Программа Trigona написана на языке программирования Delphi и использует 112-битный RSA и 256-битный AES для шифрования файлов в режиме OFB, согласно Securitylab. После шифрования файлов вирус добавляет к ним расширение «.locked» и оставляет файл «how_to_decrypt.hta», который содержит инструкции по восстановлению данных и контакты злоумышленников. Жертвам предлагают бесплатно расшифровать до трёх файлов в качестве доказательства, что свои данные возможно получить обратно.
Для оплаты выкупа жертвам, как правило, необходимо скачать и установить браузер Tor и перейти по ссылке, указанной в файле «how_to_decrypt.hta». На сайте злоумышленников жертвам нужно зарегистрироваться, ввести уникальный ключ из файла «how_to_decrypt.hta» и выбрать имя пользователя и пароль. Сумма выкупа заранее неизвестна, но вот что известно точно, — что злоумышленники требуют оплату в криптовалюте Monero (XMR). На сайте также есть опция чата с поддержкой для жертв.
Новые версии Trigona отличаются от уже существующих несколькими особенностями:
- поддерживают различные параметры командной строки, которые позволяют злоумышленникам гибко настраивать процесс шифрования и удаления файлов.
- они атакуют серверы MS-SQL, используя методы подбора паролей и инструмент CLR shell.
- они имеют версию для Linux, которая, впрочем, имеет сходства с версией для Windows.
- новые версии используют общедоступный веб-сайт вместо скрытого сервиса Tor для размещения украденных данных, а коммуникацию со злоумышленниками предлагают вести через обычную электронную почту.
Точный способ заражения компьютеров Trigona пока не установлен исследователями.
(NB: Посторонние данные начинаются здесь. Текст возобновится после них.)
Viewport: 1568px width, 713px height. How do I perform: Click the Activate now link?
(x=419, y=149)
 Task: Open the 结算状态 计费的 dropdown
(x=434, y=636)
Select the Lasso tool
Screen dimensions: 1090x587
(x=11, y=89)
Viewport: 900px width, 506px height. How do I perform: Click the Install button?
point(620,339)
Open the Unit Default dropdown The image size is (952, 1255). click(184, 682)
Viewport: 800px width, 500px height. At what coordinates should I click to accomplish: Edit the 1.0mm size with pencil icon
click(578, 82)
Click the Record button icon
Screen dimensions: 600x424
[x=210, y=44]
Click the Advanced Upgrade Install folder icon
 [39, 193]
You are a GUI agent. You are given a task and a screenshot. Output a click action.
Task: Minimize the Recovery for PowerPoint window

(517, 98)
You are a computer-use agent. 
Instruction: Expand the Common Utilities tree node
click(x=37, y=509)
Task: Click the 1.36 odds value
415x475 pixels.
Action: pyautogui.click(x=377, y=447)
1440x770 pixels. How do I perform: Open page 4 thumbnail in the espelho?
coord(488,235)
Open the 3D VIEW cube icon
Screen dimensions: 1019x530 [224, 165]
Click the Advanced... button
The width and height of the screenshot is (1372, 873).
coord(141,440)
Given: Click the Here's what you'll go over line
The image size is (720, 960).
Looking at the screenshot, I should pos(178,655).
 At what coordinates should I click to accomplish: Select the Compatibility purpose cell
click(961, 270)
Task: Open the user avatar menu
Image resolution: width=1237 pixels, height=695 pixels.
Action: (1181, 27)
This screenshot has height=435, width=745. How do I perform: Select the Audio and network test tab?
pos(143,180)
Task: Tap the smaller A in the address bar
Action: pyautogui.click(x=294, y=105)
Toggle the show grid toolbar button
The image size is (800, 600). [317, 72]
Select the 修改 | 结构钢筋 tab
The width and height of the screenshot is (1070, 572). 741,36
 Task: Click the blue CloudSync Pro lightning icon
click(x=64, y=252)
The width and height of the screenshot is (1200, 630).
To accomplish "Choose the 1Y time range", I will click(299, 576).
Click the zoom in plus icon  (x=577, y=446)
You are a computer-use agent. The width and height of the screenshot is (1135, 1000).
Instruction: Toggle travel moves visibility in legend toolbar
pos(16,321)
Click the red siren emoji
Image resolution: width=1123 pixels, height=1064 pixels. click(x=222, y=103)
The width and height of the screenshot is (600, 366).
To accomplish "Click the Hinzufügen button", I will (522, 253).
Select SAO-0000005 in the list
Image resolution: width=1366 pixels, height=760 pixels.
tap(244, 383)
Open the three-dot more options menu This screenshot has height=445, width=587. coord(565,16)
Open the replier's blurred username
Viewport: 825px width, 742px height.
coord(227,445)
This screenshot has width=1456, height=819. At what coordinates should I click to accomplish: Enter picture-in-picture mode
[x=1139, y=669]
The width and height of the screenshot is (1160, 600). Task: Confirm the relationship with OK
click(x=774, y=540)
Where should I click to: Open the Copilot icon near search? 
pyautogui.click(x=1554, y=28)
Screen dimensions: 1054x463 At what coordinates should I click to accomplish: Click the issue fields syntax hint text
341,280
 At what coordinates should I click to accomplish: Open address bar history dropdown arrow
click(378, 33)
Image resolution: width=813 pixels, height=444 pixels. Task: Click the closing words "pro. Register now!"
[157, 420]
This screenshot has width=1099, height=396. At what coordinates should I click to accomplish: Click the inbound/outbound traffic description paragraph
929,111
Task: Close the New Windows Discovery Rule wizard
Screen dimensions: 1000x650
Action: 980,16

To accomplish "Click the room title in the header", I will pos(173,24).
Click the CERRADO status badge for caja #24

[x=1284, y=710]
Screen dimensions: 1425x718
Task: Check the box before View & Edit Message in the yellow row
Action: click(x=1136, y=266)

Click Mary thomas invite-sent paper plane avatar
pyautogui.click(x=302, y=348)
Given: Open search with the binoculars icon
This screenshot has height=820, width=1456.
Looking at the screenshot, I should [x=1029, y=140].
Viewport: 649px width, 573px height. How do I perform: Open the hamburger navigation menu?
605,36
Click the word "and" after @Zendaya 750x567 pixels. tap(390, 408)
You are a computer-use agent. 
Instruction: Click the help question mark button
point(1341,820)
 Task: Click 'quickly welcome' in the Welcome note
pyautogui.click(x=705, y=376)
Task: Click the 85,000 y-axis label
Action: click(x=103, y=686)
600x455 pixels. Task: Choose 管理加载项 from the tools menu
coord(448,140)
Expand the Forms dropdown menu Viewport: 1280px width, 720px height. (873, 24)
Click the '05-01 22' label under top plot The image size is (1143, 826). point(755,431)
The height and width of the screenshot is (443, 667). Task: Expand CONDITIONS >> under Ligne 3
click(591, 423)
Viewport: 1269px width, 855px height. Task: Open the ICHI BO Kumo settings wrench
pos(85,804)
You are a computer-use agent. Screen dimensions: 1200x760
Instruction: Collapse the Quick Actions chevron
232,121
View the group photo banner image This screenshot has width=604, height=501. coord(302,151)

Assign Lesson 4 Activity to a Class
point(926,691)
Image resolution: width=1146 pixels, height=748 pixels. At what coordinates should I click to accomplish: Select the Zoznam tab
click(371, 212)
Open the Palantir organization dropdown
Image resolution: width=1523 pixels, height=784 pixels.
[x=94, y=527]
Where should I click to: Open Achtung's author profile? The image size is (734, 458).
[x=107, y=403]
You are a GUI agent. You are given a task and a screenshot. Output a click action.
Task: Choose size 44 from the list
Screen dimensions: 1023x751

Предполагается, что вирус распространяется с помощью другого вредоносного ПО, которое доставляется через электронную почту, протокол удаленного рабочего стола (RDP) или с помощью эксплуатации известных уязвимостей различного программного обеспечения. В некоторых случаях злоумышленники и вовсе проникают на серверы Microsoft SQL, устанавливая затем Trigona прямо на них.
Trigona регулярно обновляется и получает новые возможности, в том числе функцию стирания данных, которая перезаписывает файлы нулевыми байтами, переименовывает их с расширением «.erased» и безвозвратно удаляет их.
Эксперты по кибербезопасности рекомендуют пользователям Windows и Linux быть осторожными при открытии подозрительных писем и вложений, вовремя обновлять своё программное обеспечение и антивирусный софт, регулярно делать резервные копии. Причём при создании бэкапов нужно следовать правилу 3-2-1 (три резервные копии, хранящиеся в двух разных форматах, одна из копий хранится в отдельном месте).
Также очень важно настроить многофакторную аутентификацию, так как это эффективно помешает злоумышленникам перемещаться по сети и получать доступ к конфиденциальной информации.